Bill Would Collect Sales Tax for Online Purchases in SC

FILE - In this Monday, Nov. 29, 2010, file photo, a consumer looks at Cyber Monday sales on her computer at her home in Palo Alto, Calif. Retailers are rolling out online deals on so-called "Cyber Monday." But now that shoppers are online all the time anyway, the 10-year-old shopping holiday is losing some of its luster. (AP Photo/Paul Sakuma, File)


COLUMBIA, S.C. (WSPA)—South Carolina would start collecting the state sales tax on all online purchases under a bill expected to come up for a vote in the state Senate next week. Now, the state collects the sales tax only on online sales for companies that have some kind of physical presence in the state.

For example, if you buy something from Walmart online, the company charges you the state sales tax, since it has stores in the state. But if you buy something from a company like L.L. Bean, which has no stores or offices in the state, it does not charge you a sales tax.

Under this bill, sponsored by Sen. Marlon Kimpson, D-Charleston, all companies would start collecting the sales tax. “This is not a new tax,” he says. “Our tax code already calls for users and purchasers to self-report this tax when they tender the appropriate return to the South Carolina Department of Revenue in April. Many, many of our citizens fail to report what is due to the Department of Revenue, and so this is a tool that allows the state to recoup dollars already legally owed.”

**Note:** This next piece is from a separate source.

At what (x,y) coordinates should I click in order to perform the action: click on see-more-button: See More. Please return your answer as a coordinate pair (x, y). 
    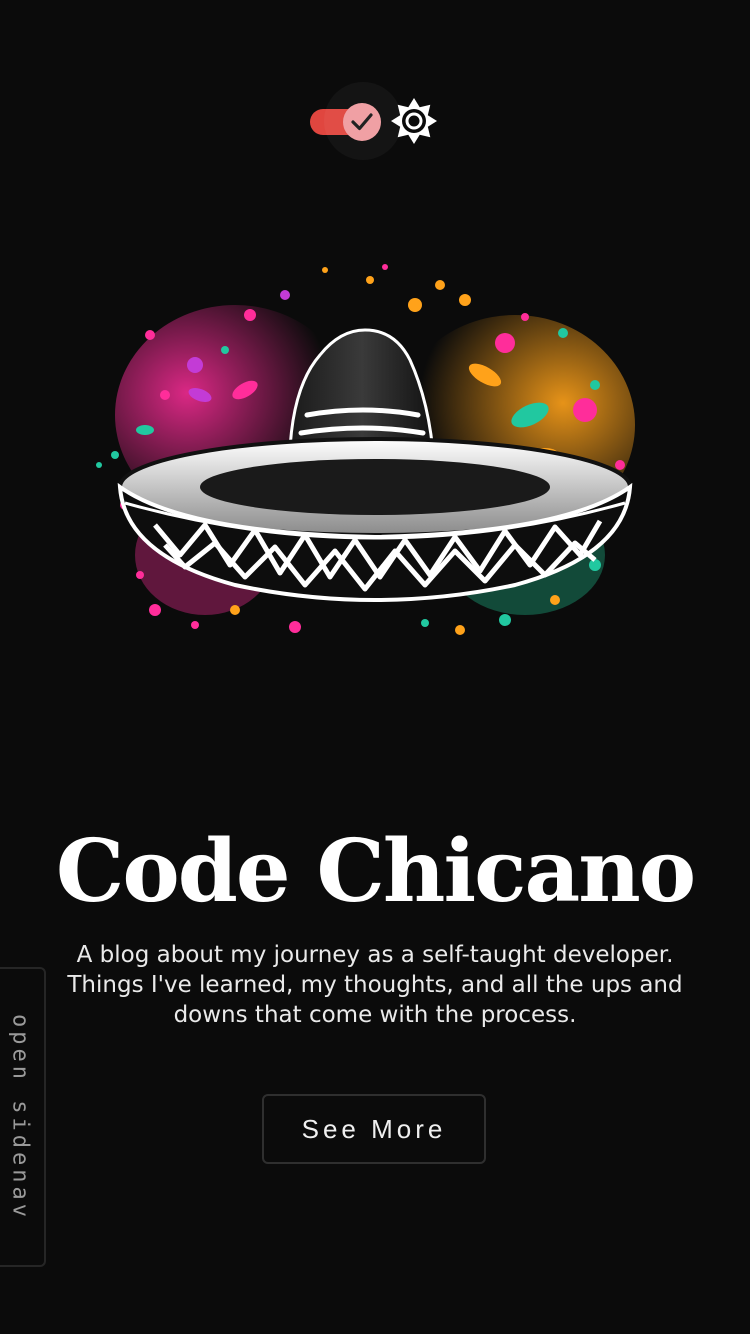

But even if the state were to pass this law, it couldn’t start collecting the sales tax from everyone because the federal government allows states to collect it only from companies that have a presence in those states.

Sen. Kimpson says besides collecting money that’s already owed, this would also help state businesses.

“As more and more consumers shop on the internet, our mom-and-pop and brick-and-mortar stores, which employ South Carolinians and contribute to our economy, are at a competitive disadvantage, because, while people may go in their stores to try on the various products and seek counsel from the various store employees, they go outside in the parking lot and order it on the internet where they don’t have to pay sales tax. So this is about leveling the playing field for stores that employ our citizens and contribute to our economy,” he says.

A fiscal impact analysis of the bill says it could potentially bring in $440.3 million a year, but the state would likely actually collect $346.2 million. All that would depend, of course, on the federal government passing a law requiring online retailers to collect it.

The bill passed on second reading in the state Senate at the end of January by a vote of 38 to 5. It needs a third and final reading, which could come as early as Tuesday. If it passes then, it would go to the state House of Representatives.